Mr Ward said: "At the London Development Agency we see enormous potential for the City Growth Strategies approach. We are strongly committed to the ideas it is based on and to making sure that it interlocks with the programmes the LDA already has in place to revitalise the inner city.
"We have the great advantage of businesses being close together, of a skilled, or potentially skilled, workforce and of property being available.
"London has a highly confident business class and a very strong combination of world status corporates and successful SMEs. Businesses in London have a very clear understanding that for their businesses to be successful, the districts in which they are based need to be successful.
"They understand that to stand apart as the neighbourhood struggles to pull itself up is ultimately bad for business.
"London is a prosperous, booming city, home to some of the world's wealthiest people and some of the world's highest property prices. At the same time, inner London has the highest concentration of child poverty anywhere in Western Europe.
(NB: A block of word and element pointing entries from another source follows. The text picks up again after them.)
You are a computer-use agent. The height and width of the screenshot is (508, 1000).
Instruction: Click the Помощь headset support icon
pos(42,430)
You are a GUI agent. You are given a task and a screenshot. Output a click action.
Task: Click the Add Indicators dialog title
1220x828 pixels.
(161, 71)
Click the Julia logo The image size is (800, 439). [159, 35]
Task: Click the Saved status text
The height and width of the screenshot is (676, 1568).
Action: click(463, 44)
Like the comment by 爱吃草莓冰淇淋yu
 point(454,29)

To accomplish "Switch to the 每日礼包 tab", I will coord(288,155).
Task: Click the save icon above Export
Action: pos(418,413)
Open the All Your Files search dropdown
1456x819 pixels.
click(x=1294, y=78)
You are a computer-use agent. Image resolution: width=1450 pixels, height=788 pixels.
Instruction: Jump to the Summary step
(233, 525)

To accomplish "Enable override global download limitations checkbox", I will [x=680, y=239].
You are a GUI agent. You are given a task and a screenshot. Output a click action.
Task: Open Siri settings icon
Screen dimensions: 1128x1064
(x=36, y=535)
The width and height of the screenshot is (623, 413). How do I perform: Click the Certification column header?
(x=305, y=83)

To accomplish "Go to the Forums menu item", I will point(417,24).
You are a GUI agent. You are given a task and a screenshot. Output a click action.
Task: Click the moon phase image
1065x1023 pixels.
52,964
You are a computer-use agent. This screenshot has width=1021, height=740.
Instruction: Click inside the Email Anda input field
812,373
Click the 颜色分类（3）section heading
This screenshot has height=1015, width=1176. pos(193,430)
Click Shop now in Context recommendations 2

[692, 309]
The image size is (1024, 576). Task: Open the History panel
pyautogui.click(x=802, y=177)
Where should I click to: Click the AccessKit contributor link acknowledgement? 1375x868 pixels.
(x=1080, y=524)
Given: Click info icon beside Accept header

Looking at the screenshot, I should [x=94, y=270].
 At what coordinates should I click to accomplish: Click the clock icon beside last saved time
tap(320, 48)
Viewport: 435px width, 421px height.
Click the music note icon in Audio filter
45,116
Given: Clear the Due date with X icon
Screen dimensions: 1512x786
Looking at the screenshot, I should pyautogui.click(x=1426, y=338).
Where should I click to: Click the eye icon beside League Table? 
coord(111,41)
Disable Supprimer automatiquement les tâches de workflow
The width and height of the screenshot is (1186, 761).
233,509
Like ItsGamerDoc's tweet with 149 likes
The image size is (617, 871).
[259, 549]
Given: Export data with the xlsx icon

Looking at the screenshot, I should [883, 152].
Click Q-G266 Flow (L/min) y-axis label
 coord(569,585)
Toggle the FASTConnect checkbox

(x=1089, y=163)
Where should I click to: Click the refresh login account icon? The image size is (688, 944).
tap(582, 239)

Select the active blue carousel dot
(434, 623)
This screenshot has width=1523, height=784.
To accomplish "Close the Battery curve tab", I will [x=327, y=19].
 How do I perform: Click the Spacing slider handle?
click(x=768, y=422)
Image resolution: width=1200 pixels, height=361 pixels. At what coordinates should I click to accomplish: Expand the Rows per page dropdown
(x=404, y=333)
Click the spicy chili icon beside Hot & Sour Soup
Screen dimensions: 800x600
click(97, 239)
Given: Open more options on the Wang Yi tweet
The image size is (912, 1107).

"London is the most exciting, cosmopolitan, diverse city on earth, with highly competitive, high skill industries - financial services, the creative and media sector, ICT, bioscience, tourism, manufacturing. Living right next to this economic success story are hundreds of thousands of Londoners who are not able to share in it - through a combination of poor education, low skills, chronic poverty, discrimination on the basis of ethnic background, and lack of childcare.
"Everyone in public policy has to face up to the fact that the current approach to bringing wealth to the inner city has not been effective enough.
"The inner city is full of untapped business opportunities which are not being capitalised on sufficiently. In London the obstacles to success are under-used development sites and premises, misconceptions about suitability of labour, a slowness in acting on cluster opportunities, and a failure to meet demand for new retail.
"The London region has the second highest unemployment in the UK and high numbers of the economically inactive. But we also have more job vacancies than anywhere else in the UK. There are many, many reasons for this - but one is the effect of benefit policy and welfare to work , which has not worked so well in London. The benefit trap is still a reality in London because of the high cost of living and the size of the city - high transport costs, housing costs and the higher cost of leisure activities.
"This also affects training - it costs far more to prepare someone for working in London compared with the rest of Britain. This is something that a new policy could directly address.
"There is another missed opportunity in the lack of recognition for the immense economic potential and opportunity for London represented by the black and minority ethnic population. The LDA's own research show that London's black and minority ethnic-owned businesses are now turning over £40 billion a year and employing 800,000 people.
"We also experience reluctance from many companies to invest in the deprived inner city because of the almost unbelievable misconception that viable business opportunities just don't exist.
"The advantages and opportunities for business growth in inner city London are potentially greater than in any other international location.
"London's population is expected to grow from 7.3 million to above 8 million by 2016. What we cannot be certain of is the extent to which business growth will keep pace with the rise in population. But a substantial proportion of that business growth must be met in the inner city.
"Areas that are under-performing will only pull themselves up in the long term by having a network of active, successful businesses.
"We welcome the emphasis of CGS on businesses themselves taking the lead responsibility for improving the economic health of the areas in which they are based.
"It requires an awareness of their interdependency as well as serious research into the economic networks, potential markets, and constraints on growth so that action is based on the best available evidence.
"It has been the LDA's responsibility to commission this research area by area, and we are pleased to be able to provide our practical and financial support to the work that is happening now to get the City Growth Strategies going.
"At the LDA we have a vision of a vibrant, prosperous, socially-cohesive inner city that can - at last - participate fully in London's success.
"We are committed to making the tough, strategic decisions on where our investment can best be used, to best effect.
"We want to work with the private sector, overseas investors and the Government to ensure that London gets the major investment we need in transport and communications infrastructure, in schools and hospitals, and the public realm.
"Much more of that investment is needed if London is to maintain and improve its international competitiveness - and if the fruits of its growth are to be felt in the disadvantaged inner city as much as in the established business districts and comfortable residential areas."